Interfacial Self-Assembly of Oriented Semiconductor Monolayer for Chemiresistive Sensing.

Abstract

Semiconductor nanofilm fabrication with advanced technology is of great importance for next-generation electronics/optoelectronics. Fabrication of high-quality and perfectly oriented semiconductor thin films and integration into high-performance electronic devices with low cost and high efficiency are huge challenges. Here we exquisitely utilized the Marangoni effect to perfectly guide tin disulfide (SnS2) nanocoins into an ordered assembly in milliseconds, resulting in an uniaxial-oriented monolayer semiconductor film.

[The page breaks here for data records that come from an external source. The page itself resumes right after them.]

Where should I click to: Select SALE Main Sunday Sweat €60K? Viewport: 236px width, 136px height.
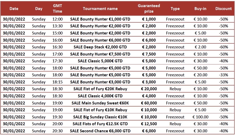point(100,103)
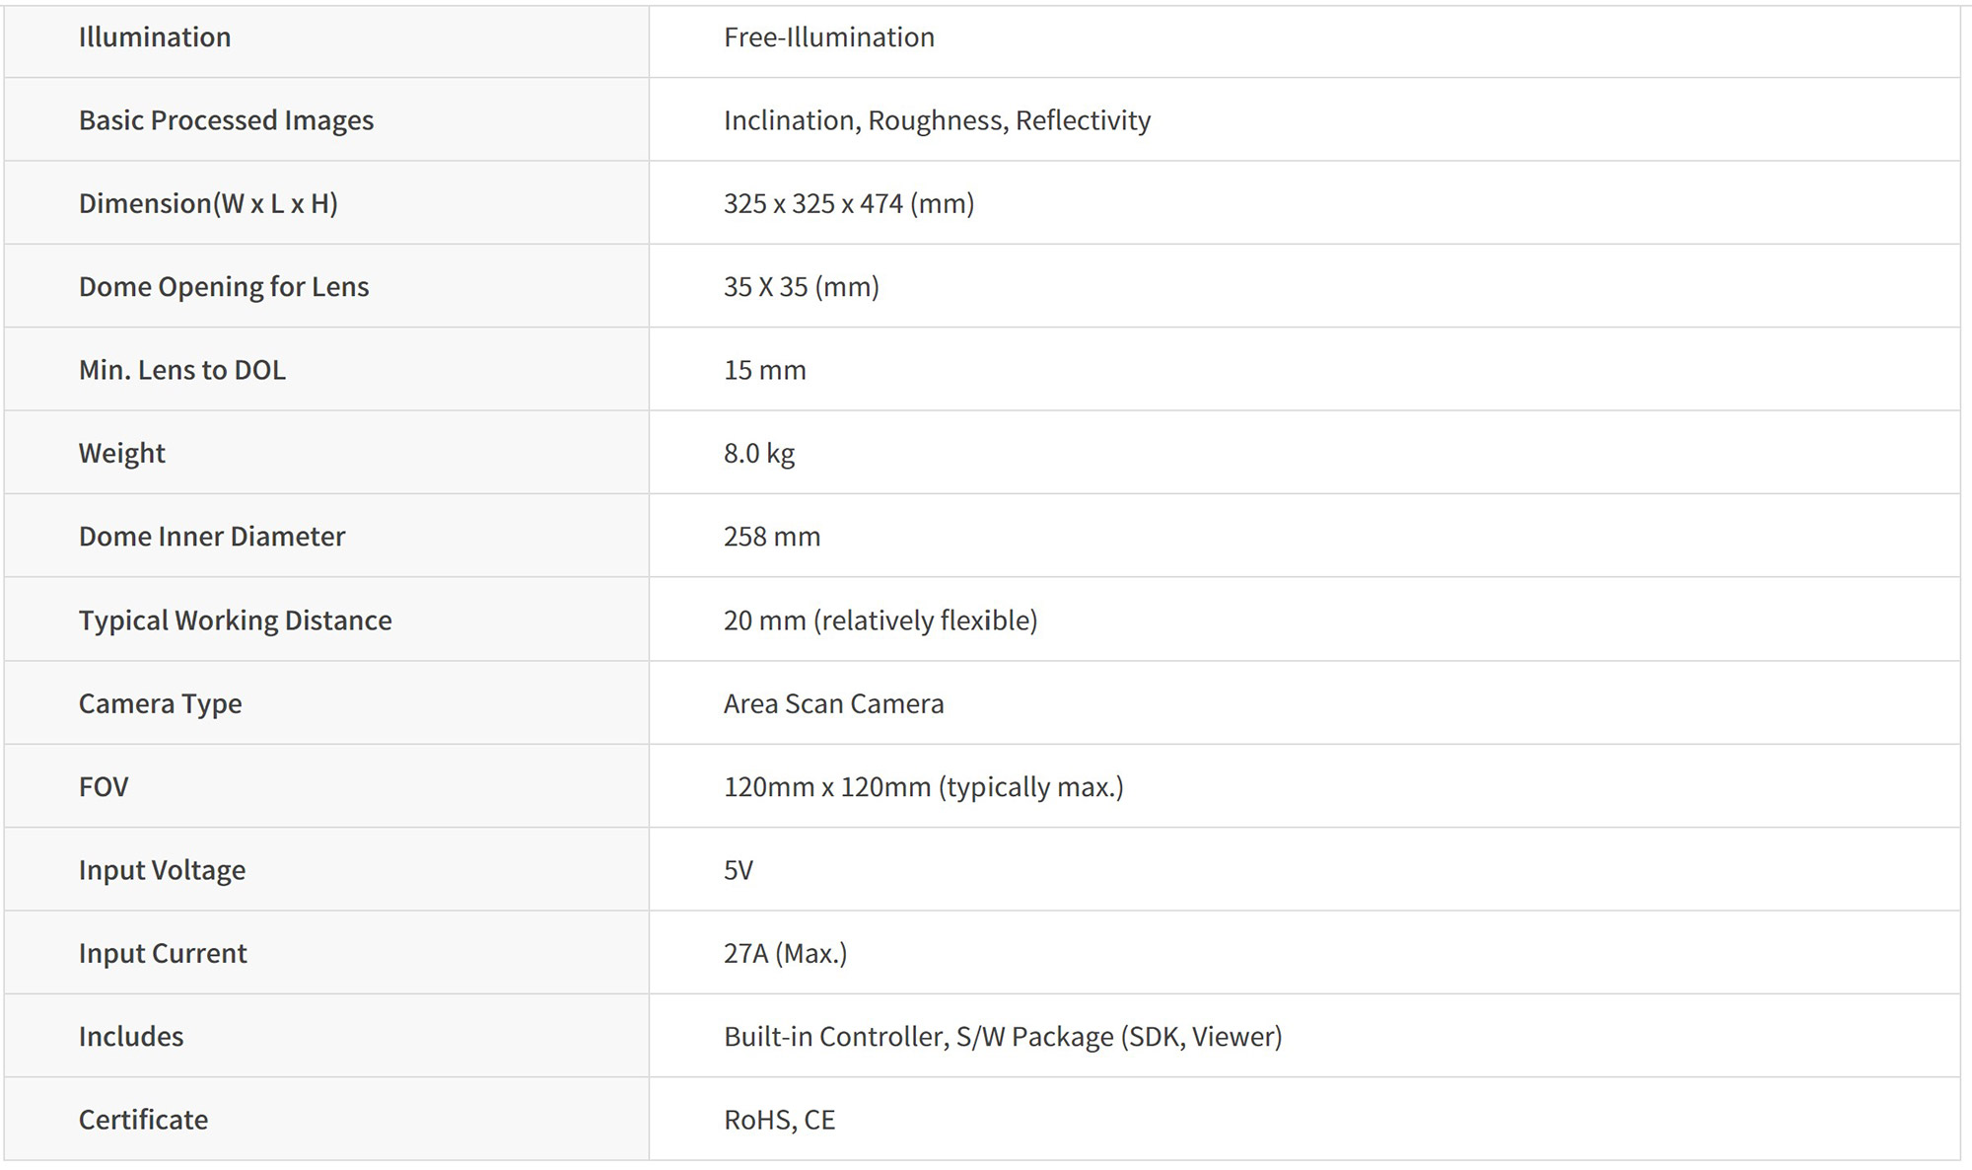Click the Min. Lens to DOL label

[x=182, y=370]
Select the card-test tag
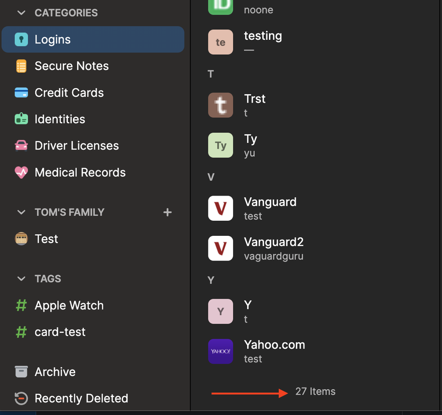442x415 pixels. [x=60, y=332]
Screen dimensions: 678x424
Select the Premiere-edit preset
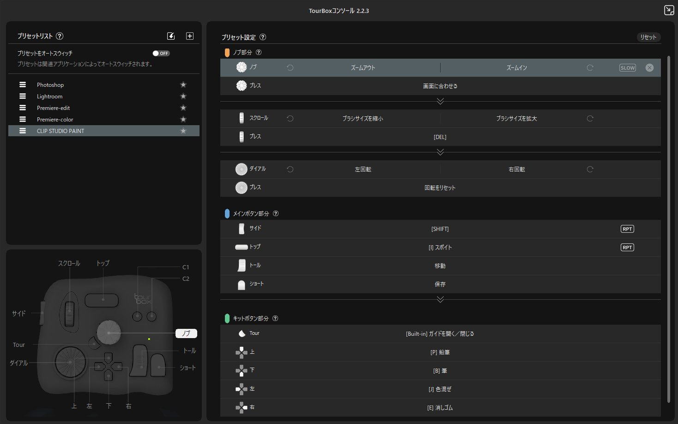point(54,108)
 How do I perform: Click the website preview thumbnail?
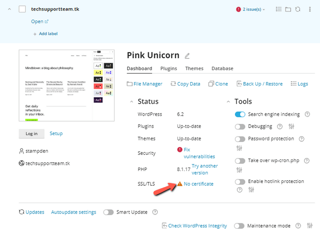pyautogui.click(x=67, y=85)
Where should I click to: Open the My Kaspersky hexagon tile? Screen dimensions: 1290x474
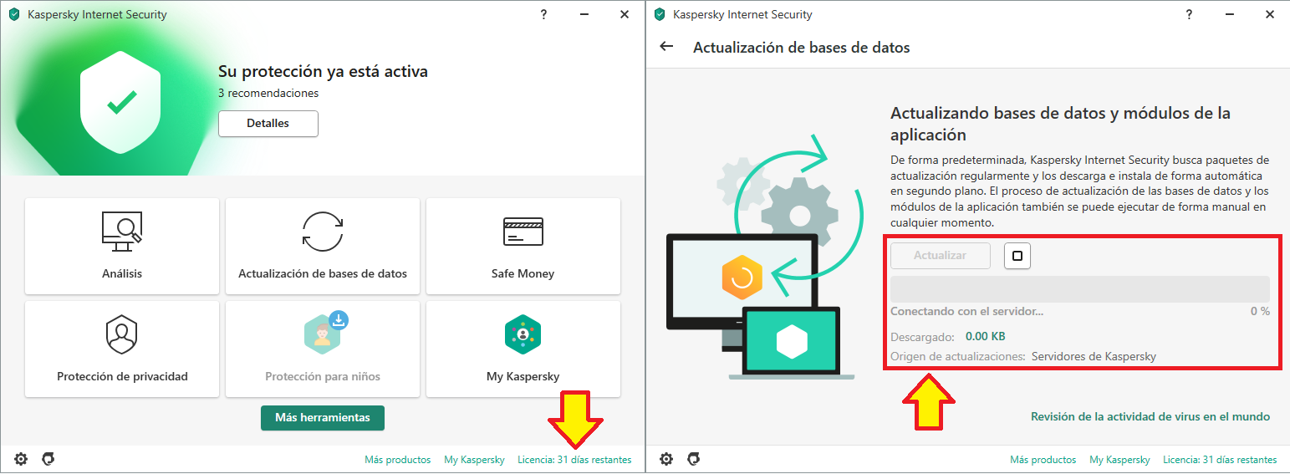point(523,349)
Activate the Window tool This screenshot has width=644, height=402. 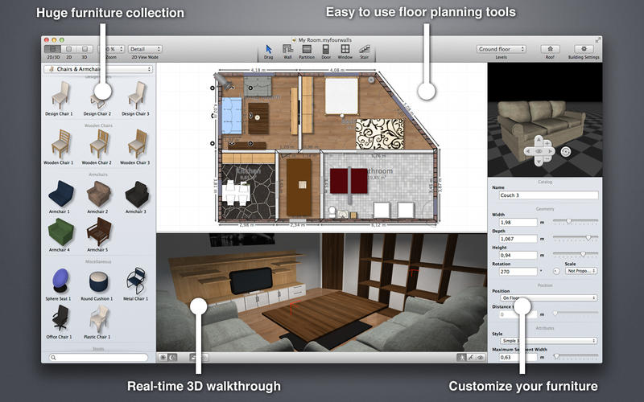tap(345, 50)
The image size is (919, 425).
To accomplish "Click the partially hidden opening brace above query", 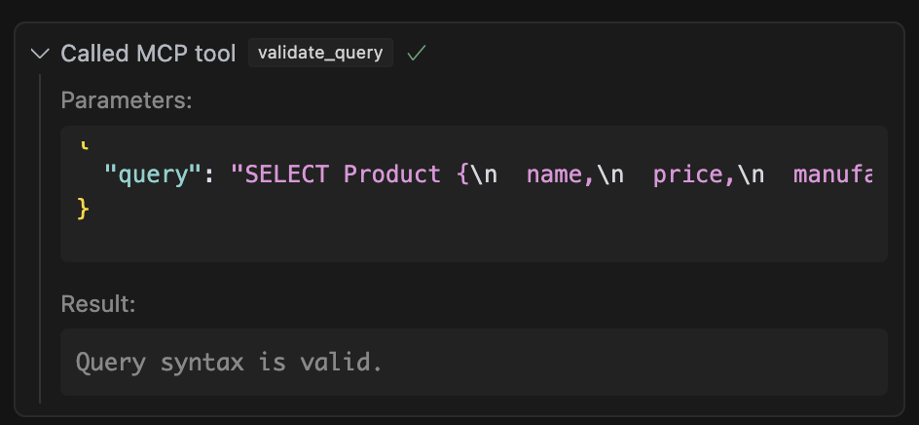I will pos(84,144).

Further exploration revealed that the formed "crumple zone" at the interface caused by the Marangoni force endows the nanofilm with a rapid healable capability, which can be easily transferred to arbitrary substrates. As a proof of concept, the nanocoin-monolayer was transferred onto a micro-interdigitated electrode substrate to form a high-performance chemiresistive sensor that can effectively monitor the trace amounts of toxic gases. In addition, the assembled monolayer nanofilms can be conformally printed on freeform surfaces: both flat and nonflat substrates. This efficient and low-cost Marangoni force-assisted surface self-assembly (MFA-SSA) strategy is promising for advanced microelectronics and real industrial applications.